### Assigned task
Please return the lines of the data that contain "pixels".

━━━ Exercise input

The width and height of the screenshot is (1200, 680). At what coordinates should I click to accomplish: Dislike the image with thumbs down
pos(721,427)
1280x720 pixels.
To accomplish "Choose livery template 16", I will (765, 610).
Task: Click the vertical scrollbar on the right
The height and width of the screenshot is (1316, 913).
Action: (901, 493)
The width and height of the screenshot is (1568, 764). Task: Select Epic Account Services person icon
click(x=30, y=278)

━━━━━━
━━━ Exercise input

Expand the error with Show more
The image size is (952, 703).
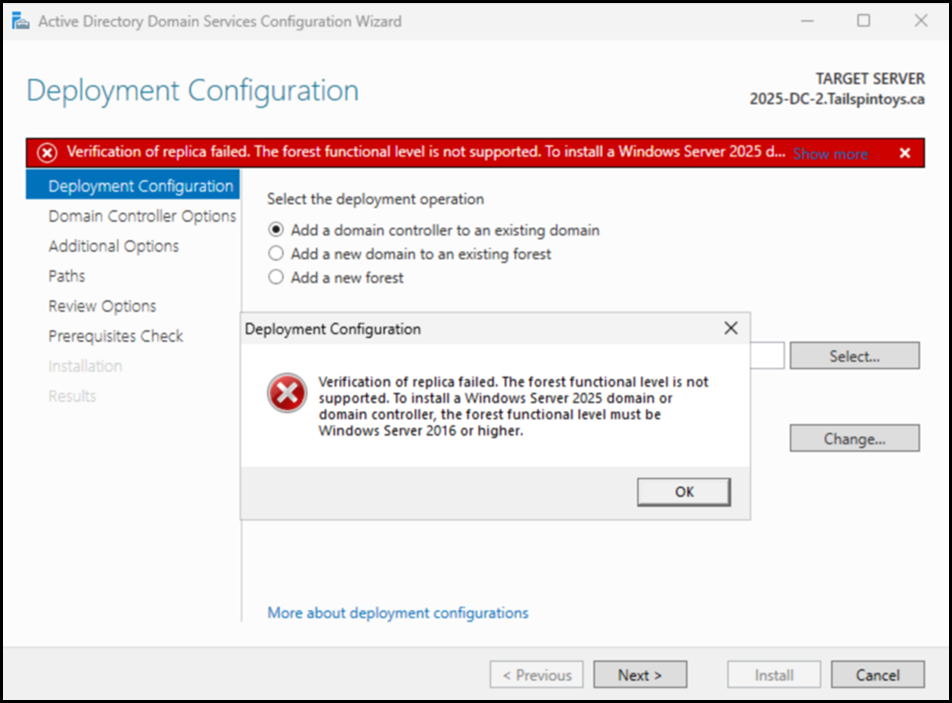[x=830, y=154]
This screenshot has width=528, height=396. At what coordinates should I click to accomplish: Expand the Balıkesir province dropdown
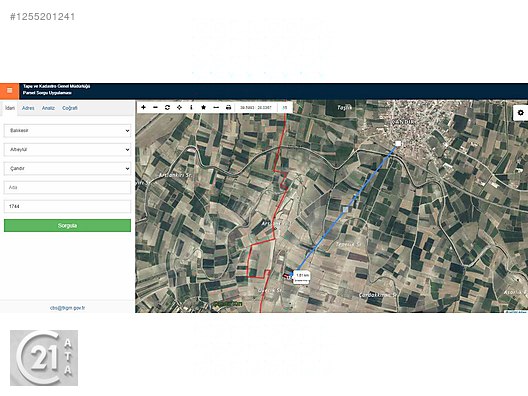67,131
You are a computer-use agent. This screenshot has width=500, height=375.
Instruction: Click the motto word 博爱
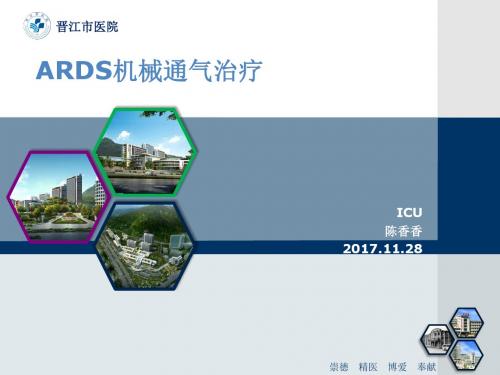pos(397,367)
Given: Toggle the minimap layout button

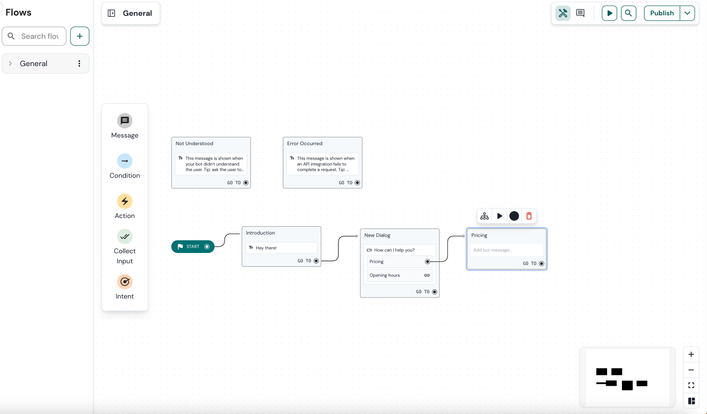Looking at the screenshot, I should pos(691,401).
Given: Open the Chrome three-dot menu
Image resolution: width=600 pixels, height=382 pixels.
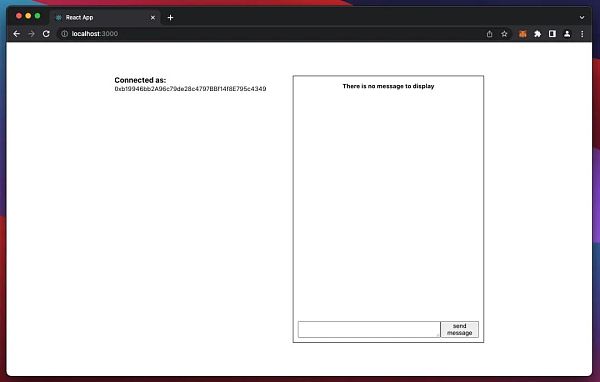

━━━━━━
━━━ Exercise input

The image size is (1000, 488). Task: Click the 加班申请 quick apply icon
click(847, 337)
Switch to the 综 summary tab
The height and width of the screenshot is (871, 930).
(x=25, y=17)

━━━━━━

### Exercise result
1280x720 pixels.
Image resolution: width=600 pixels, height=382 pixels.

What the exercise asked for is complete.